I believe that any "big enough" backend system should have a packet capture tool in place. Even if you don't want to build an intrusion detection system as such, it will be still an extremely valuable resource for issue investigation.

Whilst there're a number of dedicated hardware appliances capable of doing this, I think most organization cannot afford it, so do mine 😊. Thus I'd like to share my experience in finding the right open-source packet capture tool, and a brief usage of the tool that we ended up with (Stenographer).
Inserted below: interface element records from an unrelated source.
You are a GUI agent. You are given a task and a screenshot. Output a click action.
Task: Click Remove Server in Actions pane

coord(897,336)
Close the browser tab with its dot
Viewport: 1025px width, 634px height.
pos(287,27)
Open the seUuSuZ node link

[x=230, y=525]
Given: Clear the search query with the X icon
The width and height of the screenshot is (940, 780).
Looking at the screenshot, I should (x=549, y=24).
What do we want from the tool?

Here are the requirements of the tool I was looking for:

Capture packets in real-time and write to disks, with minimal performance impact.
Do automatic house keeping on the captured packets such as data rollover when the allocated disks are full.
Allow to segregate the packet captures on different network interfaces to different disks. This capability will allow us to have a longer history on the interfaces known to have less activities.
Allow to read back the captured packets with provided filters.

Why Stenographer?

I have found three candidates:

Moloch (now Arkime)
PcapDB
Stenographer

All of them provide the basic requirements we need. The key distinct features of them are that:

Moloch has its own web interface and utilizes Elasticsearch DB for the index data storage. Its index is up to the application layer (whilst the other two are up to the transport layer only), which means the search/query ability is the best. However, obviously this comes with additional storage requirement and an entire set of Elasticsearch configuration.
PcapDB has its own web interface and utilizes Postgres for the index data storage. Its index is up to the transport layer so we can only search/query for fields like address, port (but hence less storage requirement compared to Moloch). Its strength is the ability to capture traffic in nodes across geographically disparate networks. It seems to be the only tool that can capture up to 100 Gbps.
Stenographer does not have web interface. It utilizes LevelDB SSTable for the index data storage. Same as PcapDB, its index is up to the transport layer. It only supports a query via command line (subset of BPF syntax). Its design principle is to heavily favor the write operation (writing the captured data), and expect that the query should return just a small subset of the captured data. The captured data is returned as pcap which will be passed through tcpdump; and then we can do anything with it as we will be able to do with tcpdump (e.g. additional filtering, writing to disk). Its capture capability is ~10Gbps.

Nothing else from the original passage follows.